Winter was upon South Park once again, and it was so cold outside that Kyle couldn't help shivering from his seat on the bleachers. He burrowed his head down deeper into his red plaid scarf and cursed the way his green duffle coat seemed to be neither keeping in the heat nor blocking out the cold. His green hat had become too small for him too, so his head and ears were left bare. He almost wished to be out on the playing field with the football team, getting hot from running around. Stan looked warm doing it. He hoped that Stan's practice would be over soon, so that they could go home and he could be just as warm.

Kyle watched disinterestedly a little longer as Stan ran around after and bashed into other players in his chase for the football, but eventually returned his attention to his lap, with its knees knocked together in the chill, and the book laid open upon it, the pages being stopped from blowing in the breeze by his gloved hand at rest on them. He had almost finished Pride and Prejudice for English, and had decided to keep reading it whilst waiting for Stan to finish after-school practice.

"…his perfect indifference, and your pointed dislike, make it so delightfully absurd!" he read in his head.

"Sup, Jew!"

Kyle jolted, startled out of his reading reverie by the loud arrival of his friend. He looked up from his book to fix Cartman with a displeased glare. Cartman was such a heavy person, Kyle wondered how he had managed to sneak up on him so quietly without his large footfalls being heard.

"Hello, Cartman," he replied warily, on his guard. "What do you want?"

Cartman was stood on his knees on the bench row in front of Kyle. He was so tall that even though he was lower on the bleachers, his head was still in line with Kyle's, so that he grinned right in Kyle's face, looking far too pleased to see him for Kyle not to be on edge. Kyle pressed his knees tighter together, closing himself off, and leant back a little bit, defensively. But Cartman just leant in after him to ask, "What are you reading?"
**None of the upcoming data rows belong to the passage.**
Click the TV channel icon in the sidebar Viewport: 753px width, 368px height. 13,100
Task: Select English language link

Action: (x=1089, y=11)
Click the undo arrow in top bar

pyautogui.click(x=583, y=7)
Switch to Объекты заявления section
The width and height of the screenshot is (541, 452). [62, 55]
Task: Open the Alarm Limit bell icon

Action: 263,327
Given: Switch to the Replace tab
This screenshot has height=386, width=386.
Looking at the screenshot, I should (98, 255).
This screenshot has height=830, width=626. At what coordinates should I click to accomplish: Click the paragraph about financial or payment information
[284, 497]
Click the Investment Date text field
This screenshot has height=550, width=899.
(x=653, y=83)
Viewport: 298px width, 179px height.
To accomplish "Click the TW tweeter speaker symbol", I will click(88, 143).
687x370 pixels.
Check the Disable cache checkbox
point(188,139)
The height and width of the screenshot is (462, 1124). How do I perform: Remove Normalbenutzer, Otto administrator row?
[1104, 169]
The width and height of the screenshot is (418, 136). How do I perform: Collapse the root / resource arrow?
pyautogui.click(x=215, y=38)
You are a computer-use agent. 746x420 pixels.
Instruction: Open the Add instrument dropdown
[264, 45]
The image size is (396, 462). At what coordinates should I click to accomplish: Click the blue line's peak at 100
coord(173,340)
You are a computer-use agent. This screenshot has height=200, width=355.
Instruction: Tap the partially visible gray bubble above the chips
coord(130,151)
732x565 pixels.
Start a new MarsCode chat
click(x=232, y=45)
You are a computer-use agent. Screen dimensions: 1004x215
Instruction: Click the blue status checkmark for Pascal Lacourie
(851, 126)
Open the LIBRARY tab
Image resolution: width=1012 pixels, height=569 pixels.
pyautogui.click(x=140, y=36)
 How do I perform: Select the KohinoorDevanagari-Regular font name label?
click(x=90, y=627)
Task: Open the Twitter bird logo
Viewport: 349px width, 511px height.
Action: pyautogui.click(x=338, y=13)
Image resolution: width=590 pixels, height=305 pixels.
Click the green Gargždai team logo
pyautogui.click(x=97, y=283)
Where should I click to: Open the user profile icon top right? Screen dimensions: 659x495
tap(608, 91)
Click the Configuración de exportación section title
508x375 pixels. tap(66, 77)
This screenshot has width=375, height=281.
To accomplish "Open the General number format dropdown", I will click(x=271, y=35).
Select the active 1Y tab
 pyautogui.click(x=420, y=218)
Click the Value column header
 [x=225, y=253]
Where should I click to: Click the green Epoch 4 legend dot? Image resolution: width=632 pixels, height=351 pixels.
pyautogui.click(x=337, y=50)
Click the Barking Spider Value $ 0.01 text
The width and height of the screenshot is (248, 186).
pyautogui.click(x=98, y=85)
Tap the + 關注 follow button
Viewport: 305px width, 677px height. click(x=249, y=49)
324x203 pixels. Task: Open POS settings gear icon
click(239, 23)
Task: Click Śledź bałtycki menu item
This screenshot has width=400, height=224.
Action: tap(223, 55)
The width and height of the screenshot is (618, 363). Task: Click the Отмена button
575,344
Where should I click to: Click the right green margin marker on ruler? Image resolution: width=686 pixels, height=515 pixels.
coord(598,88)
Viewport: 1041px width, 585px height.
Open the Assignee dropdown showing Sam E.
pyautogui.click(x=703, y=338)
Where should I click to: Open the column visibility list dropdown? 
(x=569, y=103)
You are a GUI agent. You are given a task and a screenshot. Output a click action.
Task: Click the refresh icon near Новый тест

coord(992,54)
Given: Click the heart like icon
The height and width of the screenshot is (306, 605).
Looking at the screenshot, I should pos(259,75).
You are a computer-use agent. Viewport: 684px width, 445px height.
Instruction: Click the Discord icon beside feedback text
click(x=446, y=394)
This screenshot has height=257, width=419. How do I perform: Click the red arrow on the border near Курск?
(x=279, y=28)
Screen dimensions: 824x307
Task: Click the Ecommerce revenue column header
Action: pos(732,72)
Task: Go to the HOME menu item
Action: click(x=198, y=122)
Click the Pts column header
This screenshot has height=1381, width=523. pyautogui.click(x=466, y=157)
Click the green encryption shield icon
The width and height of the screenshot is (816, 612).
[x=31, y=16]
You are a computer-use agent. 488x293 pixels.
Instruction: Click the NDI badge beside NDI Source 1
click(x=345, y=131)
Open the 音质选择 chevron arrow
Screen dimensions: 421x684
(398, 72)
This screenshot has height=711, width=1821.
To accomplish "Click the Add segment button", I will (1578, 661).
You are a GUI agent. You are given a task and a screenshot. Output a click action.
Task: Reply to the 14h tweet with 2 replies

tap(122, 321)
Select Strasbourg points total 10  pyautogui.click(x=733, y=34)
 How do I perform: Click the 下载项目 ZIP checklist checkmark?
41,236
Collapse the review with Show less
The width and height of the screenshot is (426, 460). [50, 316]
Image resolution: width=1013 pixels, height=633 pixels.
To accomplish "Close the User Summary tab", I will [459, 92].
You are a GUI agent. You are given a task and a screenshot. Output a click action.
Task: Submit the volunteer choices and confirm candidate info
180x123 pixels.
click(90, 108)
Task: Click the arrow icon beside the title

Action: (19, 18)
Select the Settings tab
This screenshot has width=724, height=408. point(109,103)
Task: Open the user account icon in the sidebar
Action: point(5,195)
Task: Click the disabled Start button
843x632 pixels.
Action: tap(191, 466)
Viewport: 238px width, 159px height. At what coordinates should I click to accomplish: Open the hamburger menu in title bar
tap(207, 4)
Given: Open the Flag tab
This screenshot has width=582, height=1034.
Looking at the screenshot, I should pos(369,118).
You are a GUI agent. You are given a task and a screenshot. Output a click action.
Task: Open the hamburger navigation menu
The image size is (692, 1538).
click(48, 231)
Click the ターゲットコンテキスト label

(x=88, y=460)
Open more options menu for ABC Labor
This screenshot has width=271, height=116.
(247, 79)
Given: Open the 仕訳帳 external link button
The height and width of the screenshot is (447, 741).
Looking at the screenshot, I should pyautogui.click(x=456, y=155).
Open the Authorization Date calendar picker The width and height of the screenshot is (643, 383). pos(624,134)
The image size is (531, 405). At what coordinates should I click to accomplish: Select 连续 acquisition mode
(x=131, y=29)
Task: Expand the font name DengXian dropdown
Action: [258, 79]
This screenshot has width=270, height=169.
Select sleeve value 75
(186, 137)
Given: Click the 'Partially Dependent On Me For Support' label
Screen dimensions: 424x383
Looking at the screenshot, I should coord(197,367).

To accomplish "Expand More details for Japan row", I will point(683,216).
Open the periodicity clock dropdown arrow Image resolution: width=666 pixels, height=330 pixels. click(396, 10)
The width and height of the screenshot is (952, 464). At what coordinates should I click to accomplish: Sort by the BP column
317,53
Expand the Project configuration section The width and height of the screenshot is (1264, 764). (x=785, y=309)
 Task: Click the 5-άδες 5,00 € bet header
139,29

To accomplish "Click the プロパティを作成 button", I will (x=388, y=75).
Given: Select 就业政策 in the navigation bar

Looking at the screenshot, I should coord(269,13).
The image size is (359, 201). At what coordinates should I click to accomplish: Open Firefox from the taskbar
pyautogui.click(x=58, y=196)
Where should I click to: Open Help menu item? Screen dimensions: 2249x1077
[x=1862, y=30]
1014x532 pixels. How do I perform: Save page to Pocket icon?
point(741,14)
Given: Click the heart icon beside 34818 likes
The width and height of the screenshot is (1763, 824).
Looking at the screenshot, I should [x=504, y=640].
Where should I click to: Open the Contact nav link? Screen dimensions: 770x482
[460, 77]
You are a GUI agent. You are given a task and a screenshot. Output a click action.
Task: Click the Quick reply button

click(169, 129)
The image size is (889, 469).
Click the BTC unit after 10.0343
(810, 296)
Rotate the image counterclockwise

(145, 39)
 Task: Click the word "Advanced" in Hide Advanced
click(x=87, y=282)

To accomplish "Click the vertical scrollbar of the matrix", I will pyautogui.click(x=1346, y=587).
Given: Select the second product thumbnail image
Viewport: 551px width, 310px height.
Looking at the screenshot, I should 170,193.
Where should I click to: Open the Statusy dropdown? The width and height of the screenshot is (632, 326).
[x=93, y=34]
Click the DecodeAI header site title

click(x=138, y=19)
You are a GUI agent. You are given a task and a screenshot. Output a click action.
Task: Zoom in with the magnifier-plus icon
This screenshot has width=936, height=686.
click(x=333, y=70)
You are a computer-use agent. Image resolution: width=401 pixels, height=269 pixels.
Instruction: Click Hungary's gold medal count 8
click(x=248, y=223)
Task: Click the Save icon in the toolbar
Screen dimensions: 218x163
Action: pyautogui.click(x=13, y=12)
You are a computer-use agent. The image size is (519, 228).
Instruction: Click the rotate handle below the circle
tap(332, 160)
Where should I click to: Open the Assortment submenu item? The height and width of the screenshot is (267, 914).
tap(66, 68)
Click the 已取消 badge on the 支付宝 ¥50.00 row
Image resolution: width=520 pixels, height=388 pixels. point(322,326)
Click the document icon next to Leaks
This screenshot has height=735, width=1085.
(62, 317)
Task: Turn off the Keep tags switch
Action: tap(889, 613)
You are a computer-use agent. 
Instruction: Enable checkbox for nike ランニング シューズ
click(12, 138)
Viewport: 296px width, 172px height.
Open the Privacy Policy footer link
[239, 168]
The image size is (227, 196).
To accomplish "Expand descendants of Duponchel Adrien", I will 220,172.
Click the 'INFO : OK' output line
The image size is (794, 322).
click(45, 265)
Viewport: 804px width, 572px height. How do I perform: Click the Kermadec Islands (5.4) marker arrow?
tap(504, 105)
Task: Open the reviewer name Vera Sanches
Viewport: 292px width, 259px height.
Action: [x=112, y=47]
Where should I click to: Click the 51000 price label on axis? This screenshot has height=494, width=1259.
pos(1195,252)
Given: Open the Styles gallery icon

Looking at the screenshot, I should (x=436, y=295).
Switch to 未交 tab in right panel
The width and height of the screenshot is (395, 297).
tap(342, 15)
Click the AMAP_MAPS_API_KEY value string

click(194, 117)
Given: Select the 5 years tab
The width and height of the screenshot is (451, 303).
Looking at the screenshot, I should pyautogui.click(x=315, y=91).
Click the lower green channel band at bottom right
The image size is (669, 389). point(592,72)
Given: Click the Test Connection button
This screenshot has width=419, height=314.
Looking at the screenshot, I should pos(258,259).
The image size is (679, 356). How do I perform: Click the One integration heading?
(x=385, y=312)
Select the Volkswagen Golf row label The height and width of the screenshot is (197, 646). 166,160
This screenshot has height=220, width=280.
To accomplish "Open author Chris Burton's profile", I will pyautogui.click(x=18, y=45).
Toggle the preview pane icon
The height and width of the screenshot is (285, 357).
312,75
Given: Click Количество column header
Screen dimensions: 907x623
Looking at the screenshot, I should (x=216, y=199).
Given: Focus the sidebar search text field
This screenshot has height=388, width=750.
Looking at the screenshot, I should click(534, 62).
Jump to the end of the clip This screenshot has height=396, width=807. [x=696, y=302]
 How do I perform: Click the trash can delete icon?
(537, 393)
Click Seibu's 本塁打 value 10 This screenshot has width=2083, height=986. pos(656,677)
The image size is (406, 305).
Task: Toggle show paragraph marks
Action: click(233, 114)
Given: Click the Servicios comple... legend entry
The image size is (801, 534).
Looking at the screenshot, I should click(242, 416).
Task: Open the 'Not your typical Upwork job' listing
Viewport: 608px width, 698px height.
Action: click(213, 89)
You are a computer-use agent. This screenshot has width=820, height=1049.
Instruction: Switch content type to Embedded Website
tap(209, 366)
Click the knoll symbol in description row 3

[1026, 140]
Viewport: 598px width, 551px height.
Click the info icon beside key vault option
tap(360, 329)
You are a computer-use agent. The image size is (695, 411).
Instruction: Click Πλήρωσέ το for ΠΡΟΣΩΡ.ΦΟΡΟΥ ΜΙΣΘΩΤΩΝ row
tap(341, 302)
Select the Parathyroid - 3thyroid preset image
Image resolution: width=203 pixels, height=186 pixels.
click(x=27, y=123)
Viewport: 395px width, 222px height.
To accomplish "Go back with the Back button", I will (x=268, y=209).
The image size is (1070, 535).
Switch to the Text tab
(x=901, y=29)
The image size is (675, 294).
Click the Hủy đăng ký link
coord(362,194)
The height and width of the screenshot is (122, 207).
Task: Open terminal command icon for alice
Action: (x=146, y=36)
"Pride and Prejudice," Kyle replied, as coldly as the weather. "What do you want?"

"What a gay book," Cartman complained, but he continued to grin as he did so.

"Don't use gay as a negative adjective," Kyle warned. "It's offensive."

"I'm gay," Cartman stated with a shrug, so casual about letting that fact be known ever since he had came out of the closet a couple of years ago in a hammy declaration during the school assembly that had put the drama department to shame, "so I can use the adjective however I want."

Kyle returned to his book with a huff, although only pretended to keep reading, just to get Cartman to leave him alone. "If you want to belittle your own people, fine. Just don't belittle mine."

"Jew," Cartman said defiantly.

"That's not an insult, Cartman. That's a fact. I'm Jewish and there is nothing wrong with that."

"Kyle, I could write a book about what is wrong with being Jewish. Hell, I could write a lot of books."

"No you couldn't. You can't write for shit, Cartman." Kyle lifted his hand and flicked his wrist in a shooing motion. "If you don't want anything then go away."

Cartman's face fell into a frown. "Wow. Am I not allowed to hang out with my friend or something? Christ!"

Against Kyle's wishes, Cartman got off of the bleacher bench in front of him, in favour of stepping over it and sitting next to Kyle on his. Kyle wasn't exactly ecstatic about having an audience when he was trying to read, but Cartman was his friend, and the bleachers weren't his property to claim or kick people off of, so he dealt with it. Besides, Cartman was radiating some nice body heat that didn't go unappreciated in the winter weather.

"Fine," he grumbled. "Just don't bother me."

"How would I bother you?"

"By existing."

"Ouch," Cartman laughed. "Harsh. Some friend you are." He continued to laugh, and Kyle smirked, finding his amusement contagious.

As laughter subsided, silence descended between them, so that the shouts of the players and scream of the whistle on the playing field were all the more prevalent. A huddle was called, by the looks of it, if the way the players all rushed into a circle in the centre of the field was anything to go by. Stan was amongst them, but before he could reach the huddle he glanced up at the bleachers – in search of his super best friend, no doubt.

Kyle watched as Stan looked up at him – saw them – and tilted his head and sent him an inquisitive look that he, from years of reading Stan's facial expressions, was able to decipher as, "Dude, what's Cartman doing here?"

Kyle shrugged at him in response, a roll of the shoulders that Stan knew meant, "Beats me, dude."

Stan nodded in understanding, obviously still a little befuddled, but quickly shook his head of the matter, and sent the pair of them a friendly wave. Kyle waved back, and watched as Stan retreated back into the huddle of the football team holding some sort of discussion.

"Why are you here instead of Wendy?" Cartman asked out of nowhere.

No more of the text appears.